When Professor Zoya Hasan and Ritu Menon’s book ‘Unequal Citizens: A study of Muslim Women in India’ was launched a few years ago, it brought focus upon the condition of the Muslim women. The findings were based on a survey of 10,000 households in 12 States and spread over 40 districts of India.

Professor Zoya Hasan has commented, "The survey shows the state of the Muslim women is dismal… the image of the Muslim woman is frozen, that of a veiled woman and that all her problems have to do with her religion,  but this is not the actual reality. We have studied her socio-economic state, her education, the employment opportunities, welfare schemes and political awareness. Also, gender issues, which revolve around marriage, violence at home, decision-making and mobility. We have also compared their status and conditions with Hindu women. What stands out is the fact that the status of Muslims as also women varies from region to region - Muslims in South India are slightly better off than their counterparts in Bihar and Uttar Pradesh."

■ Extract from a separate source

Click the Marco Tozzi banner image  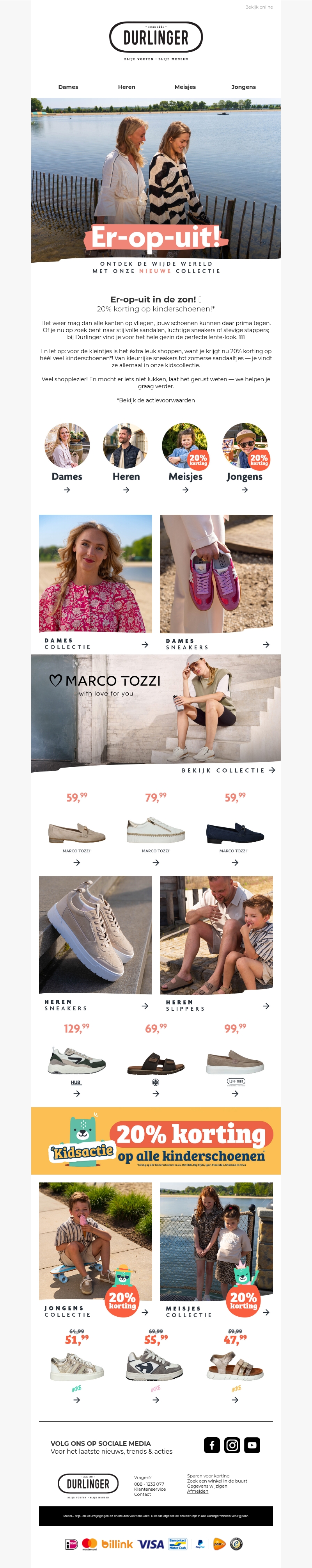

She has also said this: “Muslim women have made very few tangible gains in more than seven decades of development. They are conspicuous by their absence in the world of politics, in professions, bureaucracy, universities, and public and private sectors. They rarely figure in the debates on empowerment, poverty, education or health, nor does their vulnerability arouse much concern. Muslim women are disadvantaged thrice over as members of the minority community, as women and as poor women. They remain largely invisible in programmes for the empowerment of religious minorities. For instance, there has not been enough progress for Muslim women in education, employment, skill development and access to basic amenities.”

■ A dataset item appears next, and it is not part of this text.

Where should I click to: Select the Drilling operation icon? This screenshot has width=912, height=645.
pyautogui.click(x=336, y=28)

The poor socio-economic conditions  is  not a  feature  exclusive to Muslim women but it does get aggravated  by their  marginalized  status  in the  overall  context  of the social  disadvantages that they face.

Another grimness that stands out is that, while  on the  one  hand a large number of Muslim women voted and participated in the  election  process, on the other hand, a very small number have been elected to office. Muslim women have found it harder to get elected. Their participation is hampered both by their gender as well as their minority religious status. And much against all the hype created by the Hindutva lot, the issue of ‘triple  talaq’,  stands bypassed by the community as it is not Islamic. 

Truth is that today the Muslim women's status is being diminished further by the Hindutva fringe and its politics of hate is being mainstreamed at an alarming pace. The latest attack upon them is the new farmaan issued by the ministry of AYUSH, where they have launched the Surya Namaskar program, which is said to be made compulsory for school children from all religions. This is unjust. Why make such practices compulsory in schools, which are supposed to be the cradles of our secular and syncretic societies, that are difficult for the Muslim children, or for that matter, children belonging to any other faith or minority community? Muslims cannot bow before anyone except their creator as per Islam, and therefore it should be made optional instead of mandatory. Children should be given the choice to decide what they want to adopt from any religion.

Instead of encouraging children from minority communities to enrol in government schools, here come such dictates, which will see setbacks for the Muslim child. Where is that India that was born in 1947? Where is the Constitution, which gave equal rights to all and freedom to practice the religion of their choice?